_Dataset entries_.
----------------
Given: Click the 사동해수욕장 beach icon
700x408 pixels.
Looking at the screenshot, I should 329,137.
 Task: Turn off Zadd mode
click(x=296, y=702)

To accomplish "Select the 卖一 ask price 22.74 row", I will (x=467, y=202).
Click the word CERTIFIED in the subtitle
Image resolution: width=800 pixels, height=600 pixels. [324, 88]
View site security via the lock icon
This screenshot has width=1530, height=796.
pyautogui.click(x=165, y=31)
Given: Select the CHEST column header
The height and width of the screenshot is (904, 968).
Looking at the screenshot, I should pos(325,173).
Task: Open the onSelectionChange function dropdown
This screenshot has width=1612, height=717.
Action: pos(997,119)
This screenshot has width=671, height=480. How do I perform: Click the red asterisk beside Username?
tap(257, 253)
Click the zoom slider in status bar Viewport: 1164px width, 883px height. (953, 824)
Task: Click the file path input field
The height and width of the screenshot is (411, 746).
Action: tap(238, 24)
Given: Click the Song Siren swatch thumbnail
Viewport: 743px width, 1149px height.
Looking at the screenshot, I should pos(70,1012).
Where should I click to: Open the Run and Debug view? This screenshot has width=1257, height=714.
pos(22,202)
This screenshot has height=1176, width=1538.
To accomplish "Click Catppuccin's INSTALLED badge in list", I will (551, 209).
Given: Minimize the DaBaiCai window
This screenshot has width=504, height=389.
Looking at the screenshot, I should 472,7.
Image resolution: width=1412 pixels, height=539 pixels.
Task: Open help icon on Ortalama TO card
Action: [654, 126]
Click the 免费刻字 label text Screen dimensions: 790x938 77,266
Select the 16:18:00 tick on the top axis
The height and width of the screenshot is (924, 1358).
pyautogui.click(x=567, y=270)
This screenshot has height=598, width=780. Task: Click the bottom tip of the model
----------------
_Required work_.
When the word "Given" occurs in a line above, list that line.

_Exercise result_.
Given: Click the 사동해수욕장 beach icon
Given: Select the CHEST column header
Given: Click the Song Siren swatch thumbnail
Given: Minimize the DaBaiCai window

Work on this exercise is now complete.